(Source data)
-----
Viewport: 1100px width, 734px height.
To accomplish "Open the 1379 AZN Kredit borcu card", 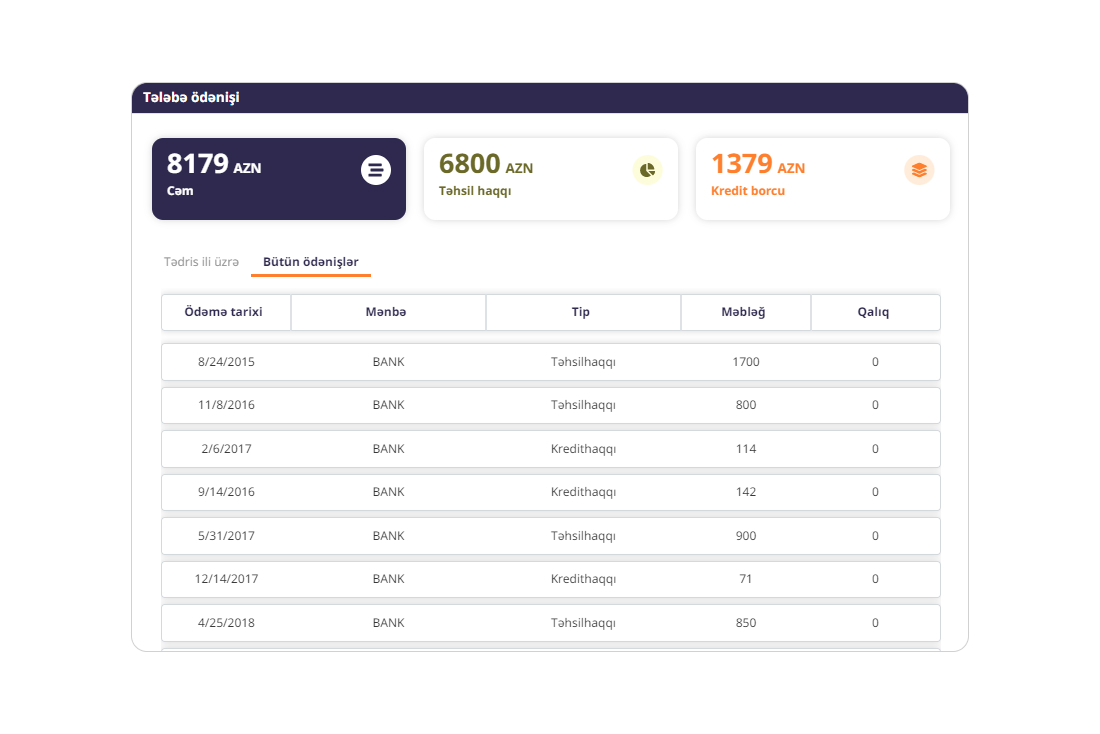I will coord(822,179).

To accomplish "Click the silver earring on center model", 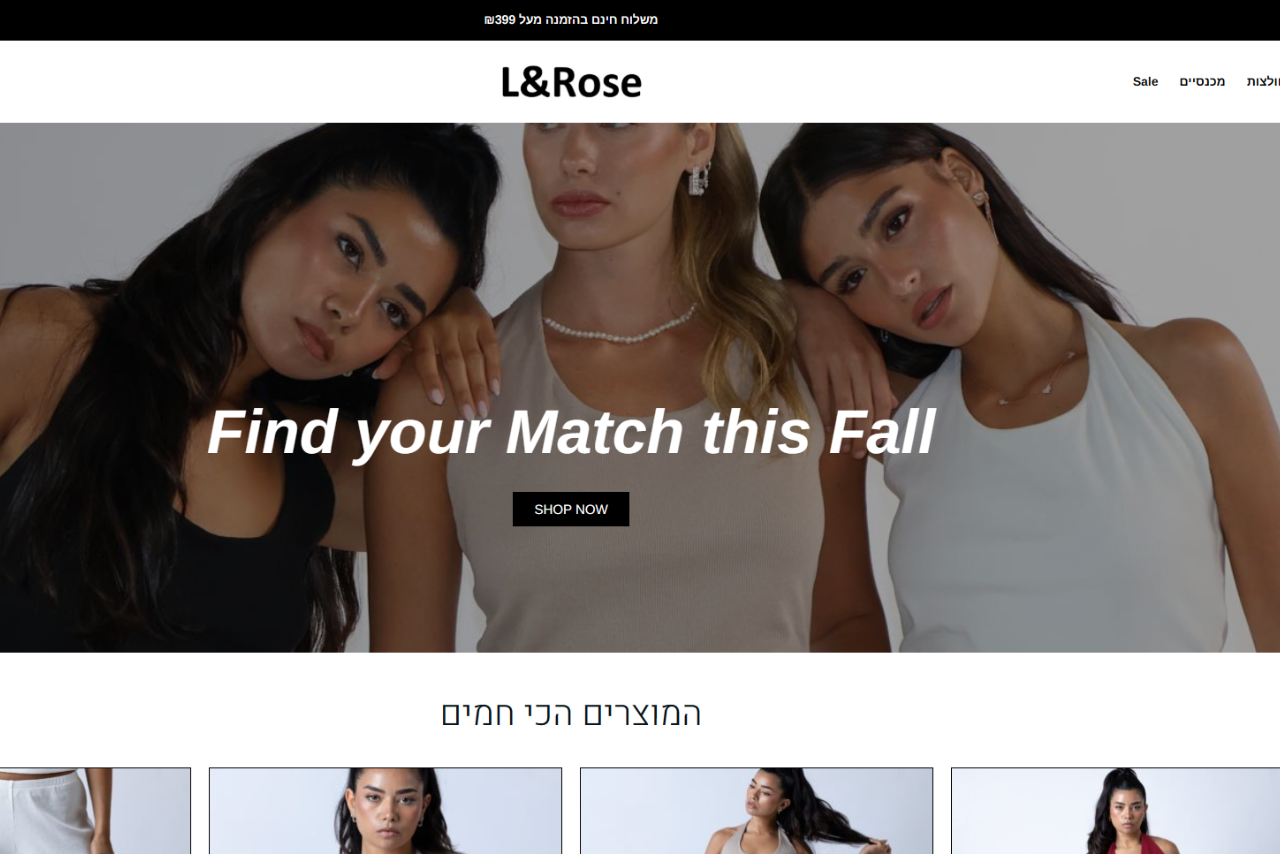I will (x=699, y=178).
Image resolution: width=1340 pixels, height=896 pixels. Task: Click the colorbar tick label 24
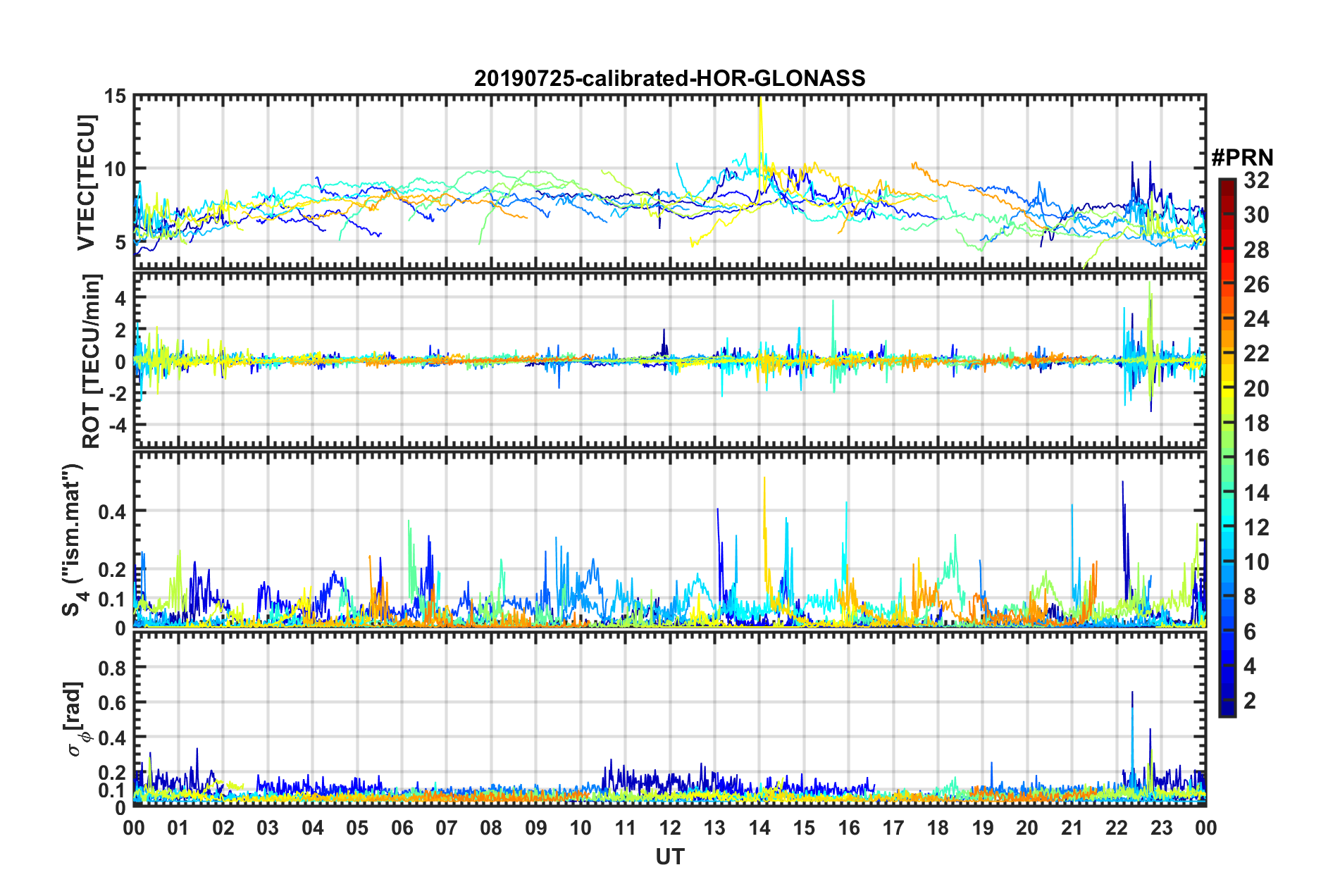1256,319
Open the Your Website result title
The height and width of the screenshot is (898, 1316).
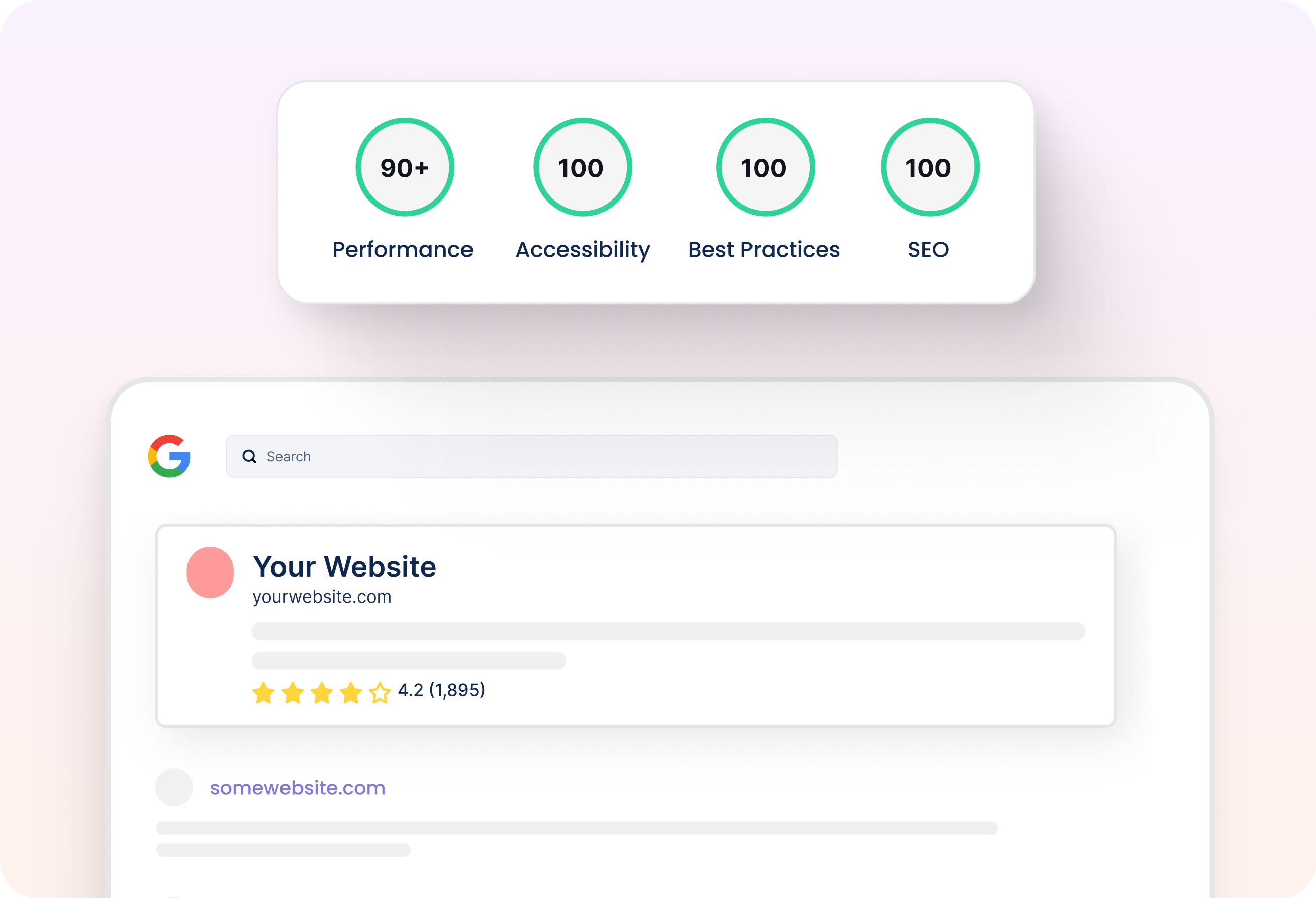tap(344, 567)
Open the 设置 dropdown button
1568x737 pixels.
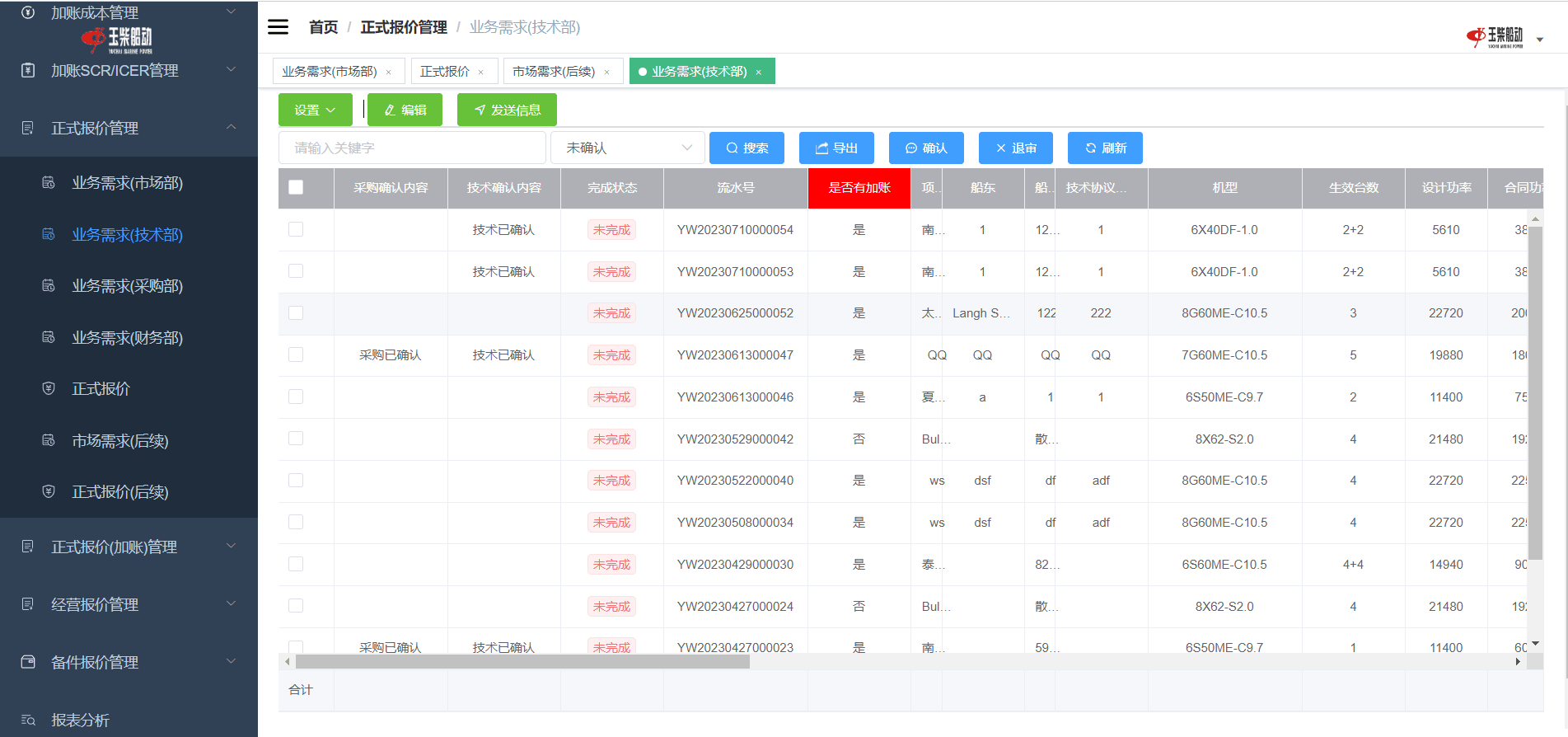[x=315, y=110]
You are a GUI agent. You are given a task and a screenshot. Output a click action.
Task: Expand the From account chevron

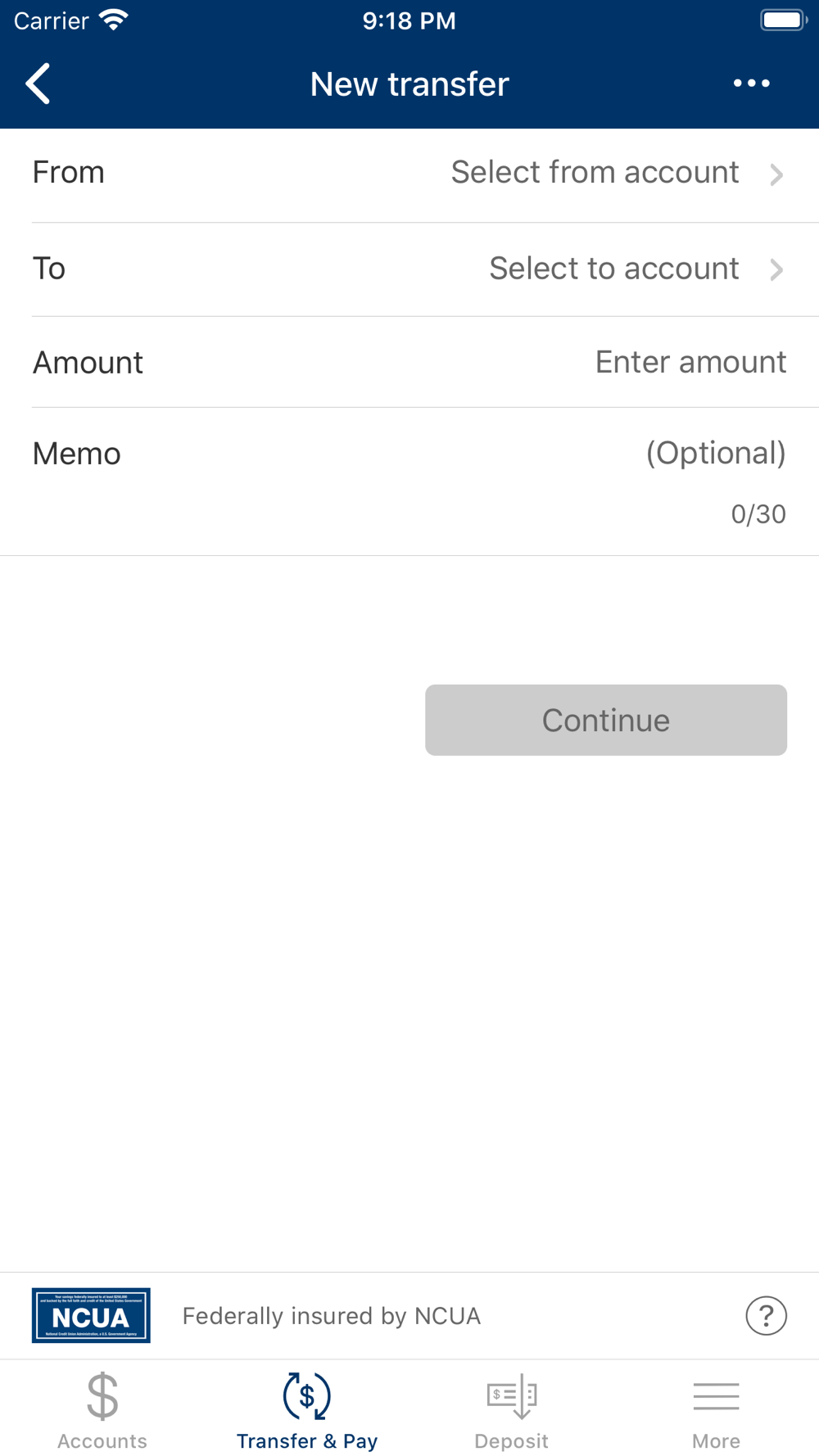pos(776,174)
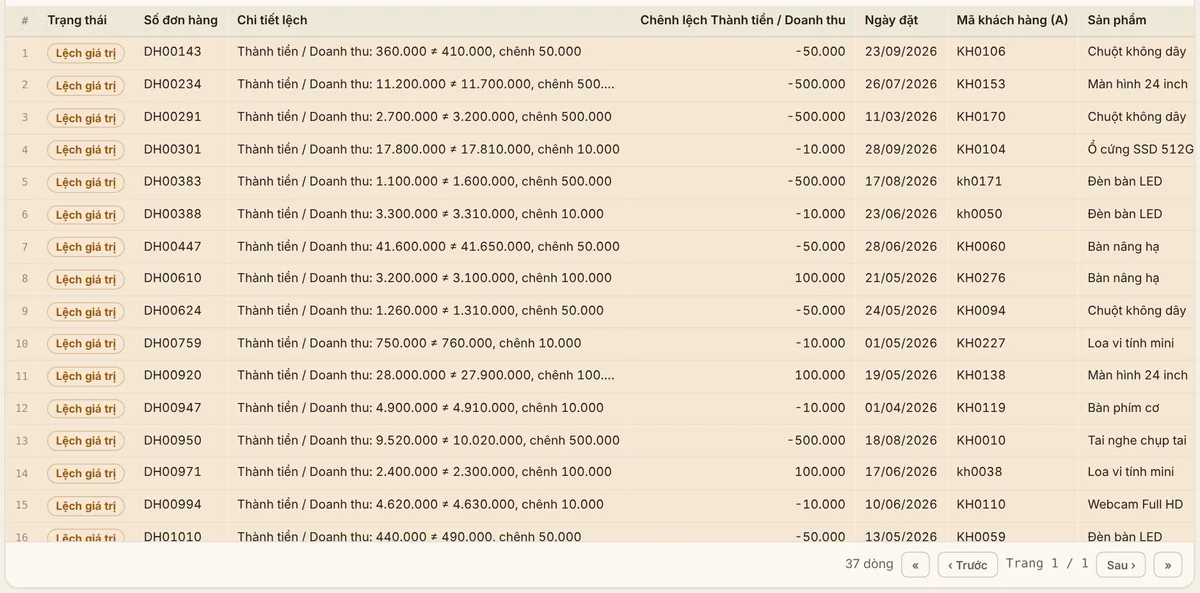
-----
#### About this task
An exact copy is needed of every line from the one holding "Open the 设置 dropdown button" to the end of the entries above, both ends kept and each picture dropped.

#### Answer area
Open the 设置 dropdown button
1568x737 pixels.
[x=315, y=110]
You are a GUI agent. You are given a task and a screenshot. Output a click action.
Task: Expand the From account chevron

pos(776,174)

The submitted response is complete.